Tuesday, April 27, 2010

Kant claims that true history begins with the Greeks

As Kant, Hegel and other Western philosophers have asserted, the Western tradition, for which white European culture becomes the surrogate, is the standard for determining whether a nation has a culture or could possibly become cultured and civilized, and thus enter into world history.
Kant, paving the way for Hegel, claims that true history begins with the Greeks and that non-Greek peoples are validated only through contact with the Greeks.  On Kant’s estimation, the (non)histories of non-Greeks are simply “terra incognita,” an amorphous X, lacking (Western) form and thus unable to appear as intelligible.  He then turns to the Jews to illustrate how a nation may enter a state of historical and cultural recognition.
This happened with the Jewish nation (volk) at the time of the Ptolemies through the Greek translation of the Bible, without which one would ascribe little credibility to their isolated records.  From that point forward (if this beginning has been properly ascertained) one can pursue its narratives.  And thus with all the other nations (Völkern).[6]

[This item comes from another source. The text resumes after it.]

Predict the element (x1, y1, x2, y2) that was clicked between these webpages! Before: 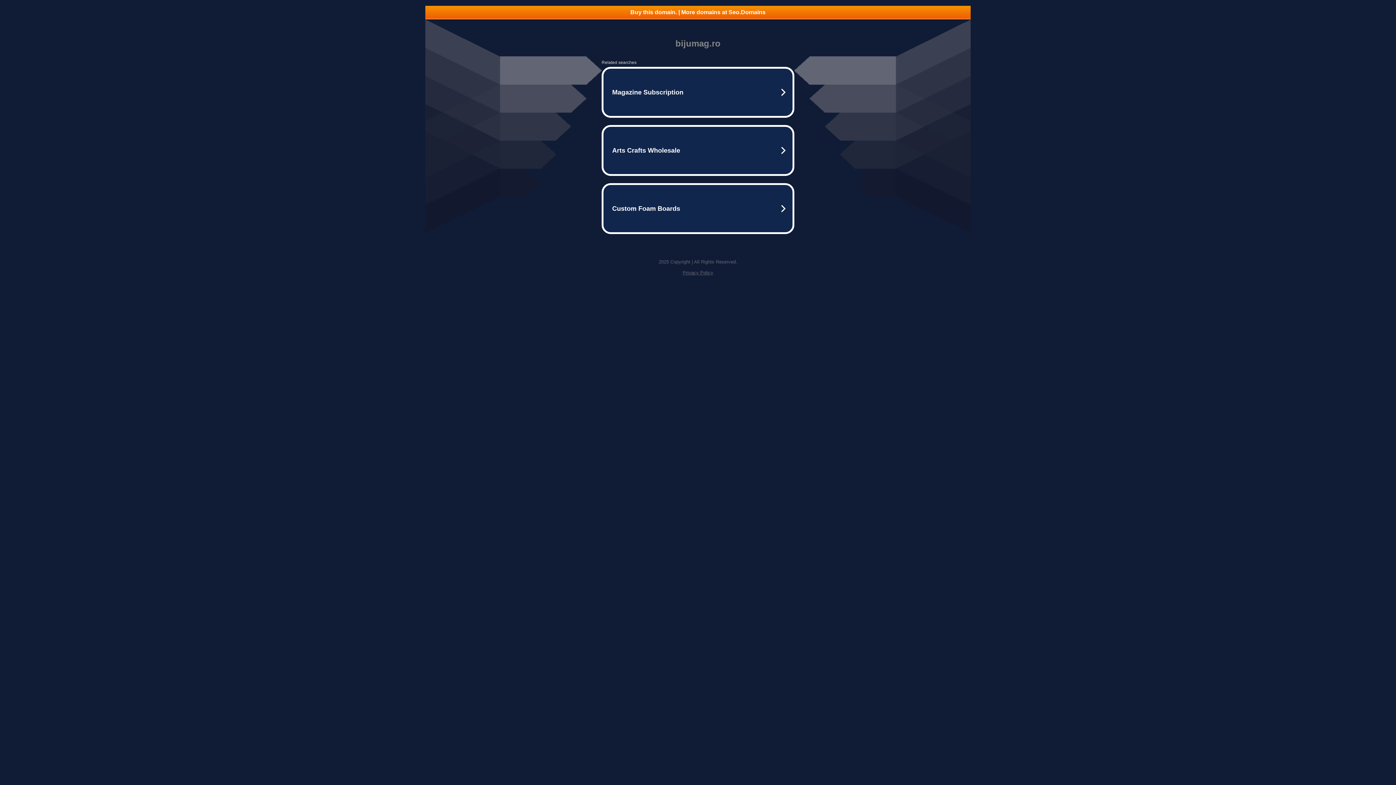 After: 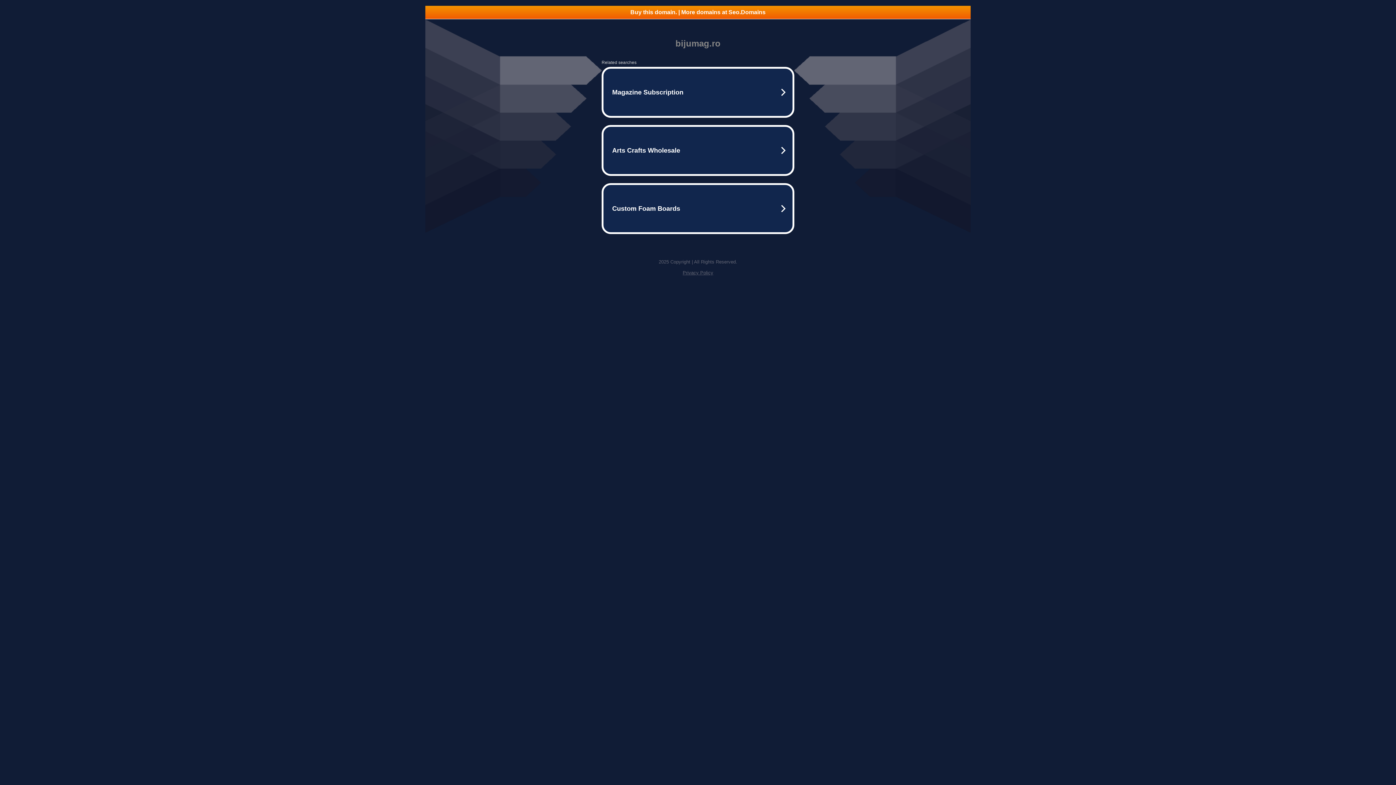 Action: label: Privacy Policy bbox: (682, 270, 713, 275)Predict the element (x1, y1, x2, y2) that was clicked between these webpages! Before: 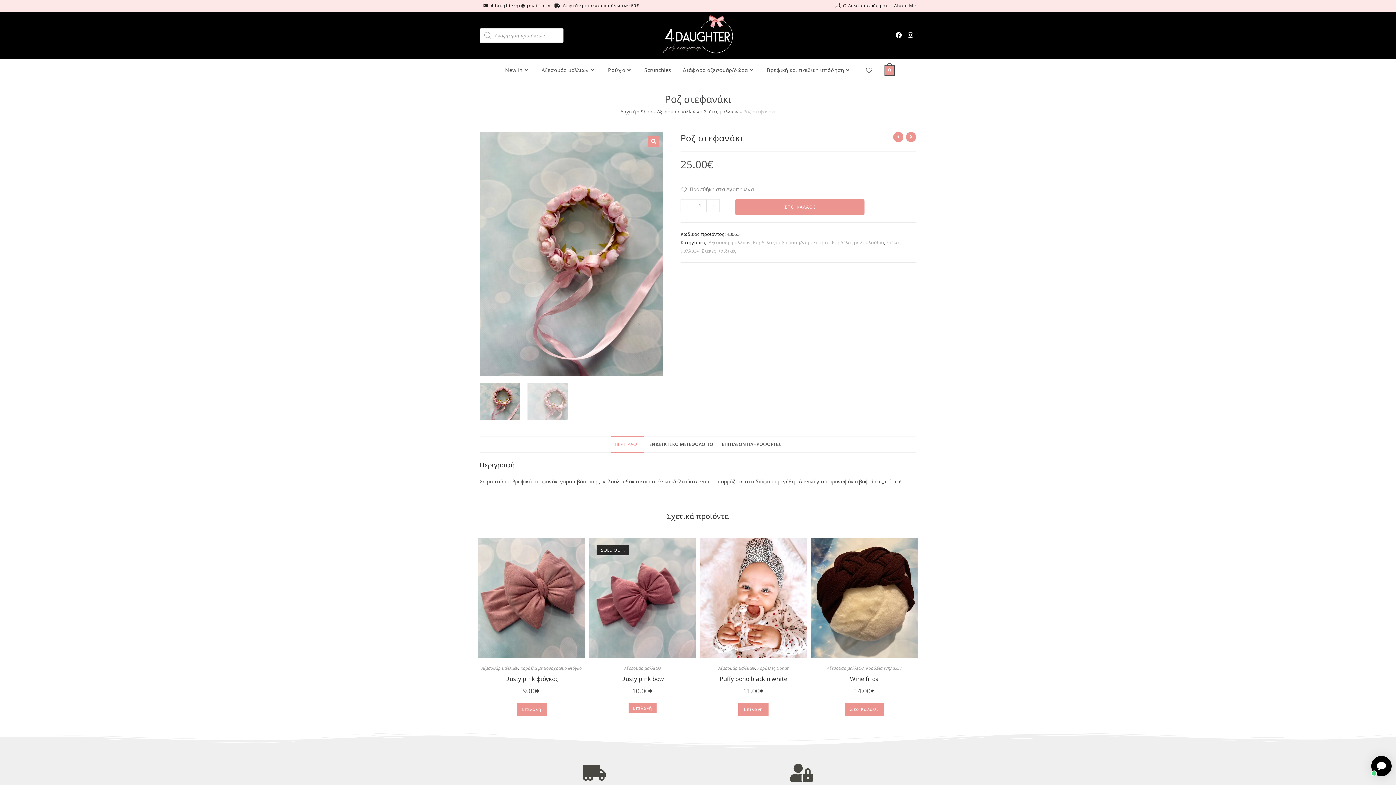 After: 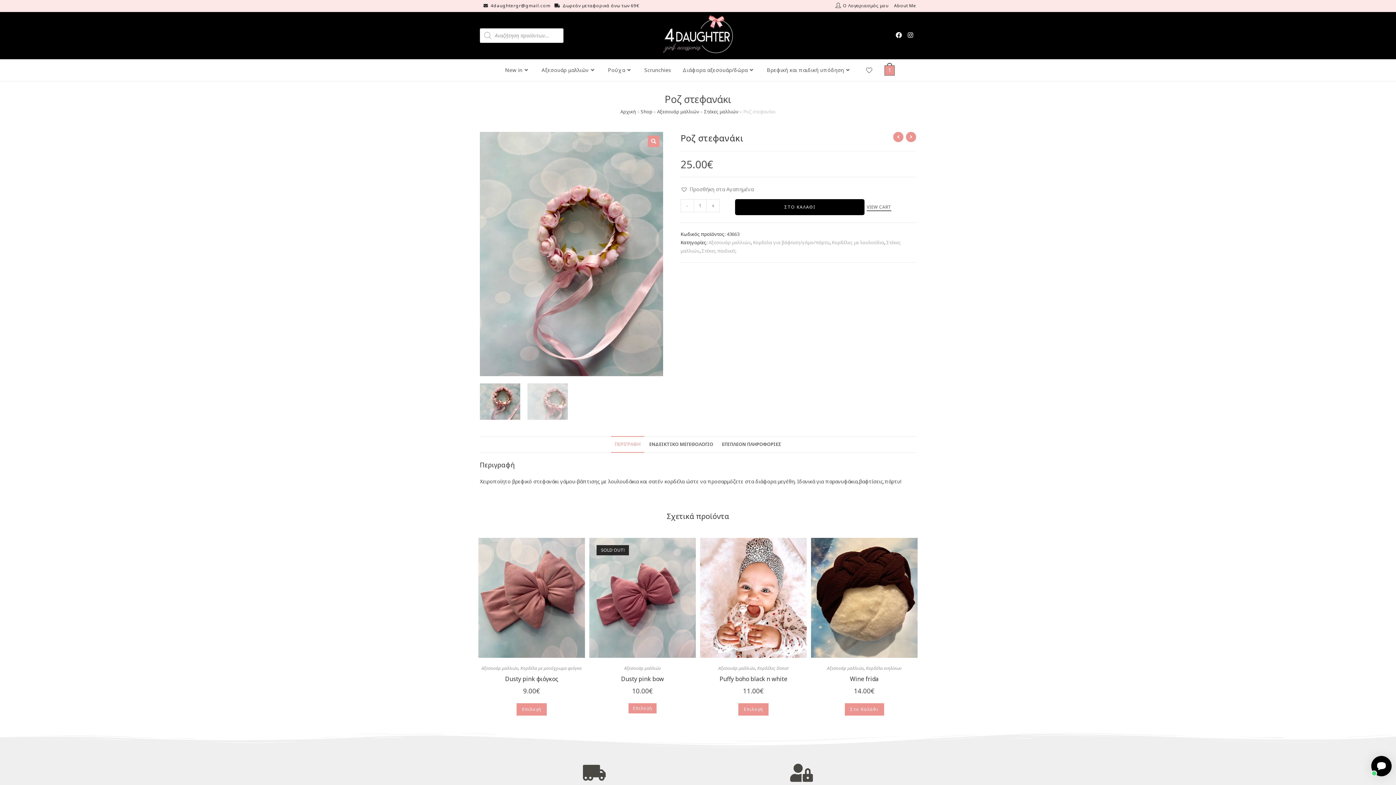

In his lectures on the philosophy of history, Hegel takes up this same line of thinking; however, in order to justify his position, he provides an elaborate narrative in which Geist’s presence or absence indicates whether a nation has historical, cultural or socio-political significance.[7] One might go as far as to claim that the mother’s remark to Fanon has its own genealogical history which is consonant with the Western philosophical tradition; her awareness of this history matters little.  Approached in this manner, echoes of Hegel’s depiction of Africans as cannibalistic can still be heard in the child’s cry, “Maman, the Negro’s going to eat me”.[8]
All of these discourses—whether philosophical, pseudoscientific, or everyday chatter on a public train—comprise the many pieces of Fanon’s “black” self, woven together by the white other.